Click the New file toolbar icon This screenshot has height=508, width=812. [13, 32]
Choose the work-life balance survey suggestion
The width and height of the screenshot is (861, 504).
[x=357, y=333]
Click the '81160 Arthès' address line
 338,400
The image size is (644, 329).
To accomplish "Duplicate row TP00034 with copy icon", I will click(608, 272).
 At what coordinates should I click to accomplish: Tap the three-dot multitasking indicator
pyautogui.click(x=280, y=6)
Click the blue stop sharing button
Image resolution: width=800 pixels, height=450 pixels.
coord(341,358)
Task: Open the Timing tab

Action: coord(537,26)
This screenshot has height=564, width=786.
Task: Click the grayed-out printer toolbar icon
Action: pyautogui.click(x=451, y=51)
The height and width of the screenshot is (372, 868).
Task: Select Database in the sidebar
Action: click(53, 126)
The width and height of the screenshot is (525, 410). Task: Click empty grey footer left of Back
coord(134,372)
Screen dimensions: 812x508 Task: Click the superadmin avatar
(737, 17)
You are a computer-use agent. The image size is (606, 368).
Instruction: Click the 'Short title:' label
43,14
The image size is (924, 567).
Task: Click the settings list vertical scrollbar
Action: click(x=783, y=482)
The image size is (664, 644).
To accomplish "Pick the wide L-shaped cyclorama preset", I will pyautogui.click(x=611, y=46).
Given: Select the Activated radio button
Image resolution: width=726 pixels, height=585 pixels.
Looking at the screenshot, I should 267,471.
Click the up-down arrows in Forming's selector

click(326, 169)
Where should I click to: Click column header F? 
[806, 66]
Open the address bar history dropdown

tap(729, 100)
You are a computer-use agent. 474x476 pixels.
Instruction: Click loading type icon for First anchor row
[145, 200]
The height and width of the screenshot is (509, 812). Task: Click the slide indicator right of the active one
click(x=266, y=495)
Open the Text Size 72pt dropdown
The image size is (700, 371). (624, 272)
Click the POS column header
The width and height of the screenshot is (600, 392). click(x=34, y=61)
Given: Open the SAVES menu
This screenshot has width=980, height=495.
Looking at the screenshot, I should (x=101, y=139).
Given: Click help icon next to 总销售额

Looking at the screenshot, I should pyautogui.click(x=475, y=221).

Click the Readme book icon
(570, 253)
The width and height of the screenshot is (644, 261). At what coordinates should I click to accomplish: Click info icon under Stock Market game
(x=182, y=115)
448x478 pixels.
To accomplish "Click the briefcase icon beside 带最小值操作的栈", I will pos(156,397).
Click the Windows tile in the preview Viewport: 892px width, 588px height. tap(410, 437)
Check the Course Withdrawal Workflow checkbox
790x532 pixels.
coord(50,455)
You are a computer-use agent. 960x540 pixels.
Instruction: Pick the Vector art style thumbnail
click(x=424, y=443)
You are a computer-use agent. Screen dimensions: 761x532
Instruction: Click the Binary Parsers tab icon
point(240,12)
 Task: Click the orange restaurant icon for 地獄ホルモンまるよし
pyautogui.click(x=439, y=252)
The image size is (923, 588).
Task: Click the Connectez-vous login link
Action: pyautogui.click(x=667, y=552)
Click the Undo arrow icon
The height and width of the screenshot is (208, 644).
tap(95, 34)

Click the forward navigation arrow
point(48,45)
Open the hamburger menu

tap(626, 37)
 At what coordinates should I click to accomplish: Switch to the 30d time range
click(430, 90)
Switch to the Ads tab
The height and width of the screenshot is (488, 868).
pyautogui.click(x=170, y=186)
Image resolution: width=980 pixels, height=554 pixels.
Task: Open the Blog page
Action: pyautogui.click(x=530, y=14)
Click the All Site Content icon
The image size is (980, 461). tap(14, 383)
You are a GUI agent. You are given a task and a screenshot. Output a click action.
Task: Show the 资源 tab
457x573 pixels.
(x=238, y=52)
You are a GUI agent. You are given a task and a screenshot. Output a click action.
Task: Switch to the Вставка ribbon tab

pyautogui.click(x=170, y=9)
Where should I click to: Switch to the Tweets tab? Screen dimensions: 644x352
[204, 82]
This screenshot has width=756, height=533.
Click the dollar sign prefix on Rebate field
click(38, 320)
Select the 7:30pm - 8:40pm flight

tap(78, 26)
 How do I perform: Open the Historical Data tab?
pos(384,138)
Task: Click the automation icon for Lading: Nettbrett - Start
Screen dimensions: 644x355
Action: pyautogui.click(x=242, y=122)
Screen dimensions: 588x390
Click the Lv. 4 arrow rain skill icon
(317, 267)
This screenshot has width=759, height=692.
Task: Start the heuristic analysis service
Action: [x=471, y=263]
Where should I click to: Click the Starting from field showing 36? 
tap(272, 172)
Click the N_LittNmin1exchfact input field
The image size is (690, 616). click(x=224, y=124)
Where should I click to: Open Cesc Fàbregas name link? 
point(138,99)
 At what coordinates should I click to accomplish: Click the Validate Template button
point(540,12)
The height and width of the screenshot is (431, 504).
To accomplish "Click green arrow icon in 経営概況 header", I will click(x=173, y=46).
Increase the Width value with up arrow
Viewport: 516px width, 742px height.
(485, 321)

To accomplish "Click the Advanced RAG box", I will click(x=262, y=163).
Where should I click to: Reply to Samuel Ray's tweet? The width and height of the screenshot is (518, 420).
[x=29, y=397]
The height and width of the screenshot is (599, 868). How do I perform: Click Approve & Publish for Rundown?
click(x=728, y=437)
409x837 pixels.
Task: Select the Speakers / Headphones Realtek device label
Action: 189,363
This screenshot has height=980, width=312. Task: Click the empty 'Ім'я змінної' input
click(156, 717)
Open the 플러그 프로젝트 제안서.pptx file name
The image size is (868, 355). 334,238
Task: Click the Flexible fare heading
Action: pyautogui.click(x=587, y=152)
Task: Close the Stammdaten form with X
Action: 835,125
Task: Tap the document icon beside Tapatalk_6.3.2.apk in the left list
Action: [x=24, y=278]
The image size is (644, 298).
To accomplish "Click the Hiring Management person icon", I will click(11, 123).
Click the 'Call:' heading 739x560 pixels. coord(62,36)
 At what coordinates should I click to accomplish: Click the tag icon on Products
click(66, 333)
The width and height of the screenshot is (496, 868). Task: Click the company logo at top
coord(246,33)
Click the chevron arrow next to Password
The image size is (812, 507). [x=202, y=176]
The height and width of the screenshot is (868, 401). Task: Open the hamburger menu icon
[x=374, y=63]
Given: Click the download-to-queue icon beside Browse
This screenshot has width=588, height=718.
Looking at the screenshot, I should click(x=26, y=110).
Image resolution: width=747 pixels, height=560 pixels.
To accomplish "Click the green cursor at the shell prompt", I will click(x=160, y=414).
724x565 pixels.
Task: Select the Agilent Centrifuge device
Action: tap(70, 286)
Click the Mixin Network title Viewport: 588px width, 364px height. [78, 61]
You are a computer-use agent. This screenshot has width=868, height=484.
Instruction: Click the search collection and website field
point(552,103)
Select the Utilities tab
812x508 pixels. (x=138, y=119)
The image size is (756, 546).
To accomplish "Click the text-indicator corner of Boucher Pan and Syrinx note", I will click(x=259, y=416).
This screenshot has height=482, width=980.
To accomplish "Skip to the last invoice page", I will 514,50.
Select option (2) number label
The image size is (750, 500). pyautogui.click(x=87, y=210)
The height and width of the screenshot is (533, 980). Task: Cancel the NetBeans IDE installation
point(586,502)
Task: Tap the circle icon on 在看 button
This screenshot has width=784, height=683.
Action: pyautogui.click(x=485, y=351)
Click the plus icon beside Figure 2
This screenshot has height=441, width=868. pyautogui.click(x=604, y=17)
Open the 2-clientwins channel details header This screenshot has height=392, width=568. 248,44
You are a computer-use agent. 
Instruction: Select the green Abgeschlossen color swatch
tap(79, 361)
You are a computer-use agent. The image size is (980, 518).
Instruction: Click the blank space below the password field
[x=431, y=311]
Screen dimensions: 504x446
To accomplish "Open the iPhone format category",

**Work instruction:**
Every entry should be duplicated exactly as written.

**Result of this task:**
Click the New file toolbar icon This screenshot has height=508, width=812. [13, 32]
Choose the work-life balance survey suggestion
The width and height of the screenshot is (861, 504).
[x=357, y=333]
Click the '81160 Arthès' address line
 338,400
The image size is (644, 329).
To accomplish "Duplicate row TP00034 with copy icon", I will click(608, 272).
 At what coordinates should I click to accomplish: Tap the three-dot multitasking indicator
pyautogui.click(x=280, y=6)
Click the blue stop sharing button
Image resolution: width=800 pixels, height=450 pixels.
coord(341,358)
Task: Open the Timing tab

Action: coord(537,26)
This screenshot has height=564, width=786.
Task: Click the grayed-out printer toolbar icon
Action: pyautogui.click(x=451, y=51)
The height and width of the screenshot is (372, 868).
Task: Select Database in the sidebar
Action: click(53, 126)
The width and height of the screenshot is (525, 410). Task: Click empty grey footer left of Back
coord(134,372)
Screen dimensions: 812x508 Task: Click the superadmin avatar
(737, 17)
You are a computer-use agent. The image size is (606, 368).
Instruction: Click the 'Short title:' label
43,14
The image size is (924, 567).
Task: Click the settings list vertical scrollbar
Action: click(x=783, y=482)
The image size is (664, 644).
To accomplish "Pick the wide L-shaped cyclorama preset", I will pyautogui.click(x=611, y=46).
Given: Select the Activated radio button
Image resolution: width=726 pixels, height=585 pixels.
Looking at the screenshot, I should 267,471.
Click the up-down arrows in Forming's selector

click(326, 169)
Where should I click to: Click column header F? 
[806, 66]
Open the address bar history dropdown

tap(729, 100)
You are a computer-use agent. 474x476 pixels.
Instruction: Click loading type icon for First anchor row
[145, 200]
The height and width of the screenshot is (509, 812). Task: Click the slide indicator right of the active one
click(x=266, y=495)
Open the Text Size 72pt dropdown
The image size is (700, 371). (624, 272)
Click the POS column header
The width and height of the screenshot is (600, 392). click(x=34, y=61)
Given: Open the SAVES menu
This screenshot has width=980, height=495.
Looking at the screenshot, I should (x=101, y=139).
Given: Click help icon next to 总销售额

Looking at the screenshot, I should pyautogui.click(x=475, y=221).

Click the Readme book icon
(570, 253)
The width and height of the screenshot is (644, 261). At what coordinates should I click to accomplish: Click info icon under Stock Market game
(x=182, y=115)
448x478 pixels.
To accomplish "Click the briefcase icon beside 带最小值操作的栈", I will pos(156,397).
Click the Windows tile in the preview Viewport: 892px width, 588px height. tap(410, 437)
Check the Course Withdrawal Workflow checkbox
790x532 pixels.
coord(50,455)
You are a computer-use agent. 960x540 pixels.
Instruction: Pick the Vector art style thumbnail
click(x=424, y=443)
You are a computer-use agent. Screen dimensions: 761x532
Instruction: Click the Binary Parsers tab icon
point(240,12)
 Task: Click the orange restaurant icon for 地獄ホルモンまるよし
pyautogui.click(x=439, y=252)
The image size is (923, 588).
Task: Click the Connectez-vous login link
Action: pyautogui.click(x=667, y=552)
Click the Undo arrow icon
The height and width of the screenshot is (208, 644).
tap(95, 34)

Click the forward navigation arrow
point(48,45)
Open the hamburger menu

tap(626, 37)
 At what coordinates should I click to accomplish: Switch to the 30d time range
click(430, 90)
Switch to the Ads tab
The height and width of the screenshot is (488, 868).
pyautogui.click(x=170, y=186)
Image resolution: width=980 pixels, height=554 pixels.
Task: Open the Blog page
Action: pyautogui.click(x=530, y=14)
Click the All Site Content icon
The image size is (980, 461). tap(14, 383)
You are a GUI agent. You are given a task and a screenshot. Output a click action.
Task: Show the 资源 tab
457x573 pixels.
(x=238, y=52)
You are a GUI agent. You are given a task and a screenshot. Output a click action.
Task: Switch to the Вставка ribbon tab

pyautogui.click(x=170, y=9)
Where should I click to: Switch to the Tweets tab? Screen dimensions: 644x352
[204, 82]
This screenshot has width=756, height=533.
Click the dollar sign prefix on Rebate field
click(38, 320)
Select the 7:30pm - 8:40pm flight

tap(78, 26)
 How do I perform: Open the Historical Data tab?
pos(384,138)
Task: Click the automation icon for Lading: Nettbrett - Start
Screen dimensions: 644x355
Action: pyautogui.click(x=242, y=122)
Screen dimensions: 588x390
Click the Lv. 4 arrow rain skill icon
(317, 267)
This screenshot has width=759, height=692.
Task: Start the heuristic analysis service
Action: [x=471, y=263]
Where should I click to: Click the Starting from field showing 36? 
tap(272, 172)
Click the N_LittNmin1exchfact input field
The image size is (690, 616). click(x=224, y=124)
Where should I click to: Open Cesc Fàbregas name link? 
point(138,99)
 At what coordinates should I click to accomplish: Click the Validate Template button
point(540,12)
The height and width of the screenshot is (431, 504).
To accomplish "Click green arrow icon in 経営概況 header", I will click(x=173, y=46).
Increase the Width value with up arrow
Viewport: 516px width, 742px height.
(485, 321)

To accomplish "Click the Advanced RAG box", I will click(x=262, y=163).
Where should I click to: Reply to Samuel Ray's tweet? The width and height of the screenshot is (518, 420).
[x=29, y=397]
The height and width of the screenshot is (599, 868). How do I perform: Click Approve & Publish for Rundown?
click(x=728, y=437)
409x837 pixels.
Task: Select the Speakers / Headphones Realtek device label
Action: 189,363
This screenshot has height=980, width=312. Task: Click the empty 'Ім'я змінної' input
click(156, 717)
Open the 플러그 프로젝트 제안서.pptx file name
The image size is (868, 355). 334,238
Task: Click the Flexible fare heading
Action: pyautogui.click(x=587, y=152)
Task: Close the Stammdaten form with X
Action: 835,125
Task: Tap the document icon beside Tapatalk_6.3.2.apk in the left list
Action: [x=24, y=278]
The image size is (644, 298).
To accomplish "Click the Hiring Management person icon", I will click(11, 123).
Click the 'Call:' heading 739x560 pixels. coord(62,36)
 At what coordinates should I click to accomplish: Click the tag icon on Products
click(66, 333)
The width and height of the screenshot is (496, 868). Task: Click the company logo at top
coord(246,33)
Click the chevron arrow next to Password
The image size is (812, 507). [x=202, y=176]
The height and width of the screenshot is (868, 401). Task: Open the hamburger menu icon
[x=374, y=63]
Given: Click the download-to-queue icon beside Browse
This screenshot has width=588, height=718.
Looking at the screenshot, I should click(x=26, y=110).
Image resolution: width=747 pixels, height=560 pixels.
To accomplish "Click the green cursor at the shell prompt", I will click(x=160, y=414).
724x565 pixels.
Task: Select the Agilent Centrifuge device
Action: tap(70, 286)
Click the Mixin Network title Viewport: 588px width, 364px height. [78, 61]
You are a computer-use agent. This screenshot has width=868, height=484.
Instruction: Click the search collection and website field
point(552,103)
Select the Utilities tab
812x508 pixels. (x=138, y=119)
The image size is (756, 546).
To accomplish "Click the text-indicator corner of Boucher Pan and Syrinx note", I will click(x=259, y=416).
This screenshot has height=482, width=980.
To accomplish "Skip to the last invoice page", I will 514,50.
Select option (2) number label
The image size is (750, 500). pyautogui.click(x=87, y=210)
The height and width of the screenshot is (533, 980). Task: Cancel the NetBeans IDE installation
point(586,502)
Task: Tap the circle icon on 在看 button
This screenshot has width=784, height=683.
Action: pyautogui.click(x=485, y=351)
Click the plus icon beside Figure 2
This screenshot has height=441, width=868. pyautogui.click(x=604, y=17)
Open the 2-clientwins channel details header This screenshot has height=392, width=568. 248,44
You are a computer-use agent. 
Instruction: Select the green Abgeschlossen color swatch
tap(79, 361)
You are a computer-use agent. The image size is (980, 518).
Instruction: Click the blank space below the password field
[x=431, y=311]
Screen dimensions: 504x446
To accomplish "Open the iPhone format category",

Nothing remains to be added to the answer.